In a bid to enhance visibility and image, various corporate companies irrespective of their size have gotten a niche into the value associated with social event sponsorship.

As a way of boosting profits and establishing goodwill, mostly large businesses like breweries and telecommunication companies can afford to sponsor social events, for instance album launches, music shows, sporting events and beauty contests. 

Last year, saw the highest number of upcoming artists launch their albums. More precisely, is the interest with which corporate companies participated in sponsoring these events.

Sponsorships are effective when it comes to boosting a company’s visibility in any community.
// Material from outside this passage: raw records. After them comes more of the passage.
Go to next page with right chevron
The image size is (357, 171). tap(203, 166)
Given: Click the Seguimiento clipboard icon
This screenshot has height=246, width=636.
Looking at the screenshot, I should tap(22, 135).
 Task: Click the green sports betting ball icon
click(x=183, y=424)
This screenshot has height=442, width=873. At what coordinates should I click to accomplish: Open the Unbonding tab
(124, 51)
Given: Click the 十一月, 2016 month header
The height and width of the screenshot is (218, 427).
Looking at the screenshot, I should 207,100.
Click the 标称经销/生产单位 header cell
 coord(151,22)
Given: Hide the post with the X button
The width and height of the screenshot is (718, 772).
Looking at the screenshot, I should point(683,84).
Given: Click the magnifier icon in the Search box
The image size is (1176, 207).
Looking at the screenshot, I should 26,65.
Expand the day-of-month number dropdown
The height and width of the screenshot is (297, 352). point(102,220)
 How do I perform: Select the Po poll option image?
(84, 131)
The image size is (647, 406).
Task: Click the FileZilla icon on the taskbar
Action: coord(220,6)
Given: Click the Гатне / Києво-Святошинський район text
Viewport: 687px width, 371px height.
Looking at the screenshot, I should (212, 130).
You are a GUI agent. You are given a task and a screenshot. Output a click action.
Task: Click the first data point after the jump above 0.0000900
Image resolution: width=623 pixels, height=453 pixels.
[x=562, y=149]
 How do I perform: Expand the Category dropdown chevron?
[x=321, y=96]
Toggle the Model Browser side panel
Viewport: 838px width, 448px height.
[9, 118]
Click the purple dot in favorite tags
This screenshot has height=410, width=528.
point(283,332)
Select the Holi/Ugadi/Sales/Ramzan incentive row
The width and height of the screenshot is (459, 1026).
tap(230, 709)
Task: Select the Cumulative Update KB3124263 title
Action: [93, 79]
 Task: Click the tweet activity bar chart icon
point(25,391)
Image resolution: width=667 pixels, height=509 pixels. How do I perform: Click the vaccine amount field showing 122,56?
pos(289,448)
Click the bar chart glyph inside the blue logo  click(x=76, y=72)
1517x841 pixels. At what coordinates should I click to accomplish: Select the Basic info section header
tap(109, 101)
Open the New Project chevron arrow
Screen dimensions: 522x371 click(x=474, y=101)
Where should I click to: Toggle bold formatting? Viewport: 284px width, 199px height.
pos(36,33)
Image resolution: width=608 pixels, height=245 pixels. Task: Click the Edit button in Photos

An example was Rwandatel’s move in December to sponsor the first Miss Rwanda contest in 17 years.

Close to US$500,000 was spent on this event yet their least worry was to increase the number of subscribers.

Cleophas Kabasiita, the Corporate Communications Manager at Rwandatel S.A, said they chose to organise and sponsor the contest because they wanted to bring something different, and not to increase the number of subscribers.

“We wanted to bring diversity to our local entertainment industry, something not directly related to telecommunications for Rwandan’s to look forward to at the end of every year,” Kabasiita said.

As a result, Rwandatel through the Ministry of Sports and Culture, have been permitted to organise the Miss Rwanda Pageant events for 5 years.

“We proved that we could do it in a professional and transparent manner even when it was the first time to organise the Miss Rwanda Pageant 17 years,” said Kabasiita.

“In return, the event created heightened awareness and visibility for Rwandatel and strengthened our company brand image in the eyes of Rwandans,” she added.
Undeniably, sponsorships help corporate companies to enhance their public profile. 

Irrespective of a company’s size, a broad spectrum of benefits can be gained by sponsorship besides enhancing visibility and image, such as differentiating a given company from its competitors.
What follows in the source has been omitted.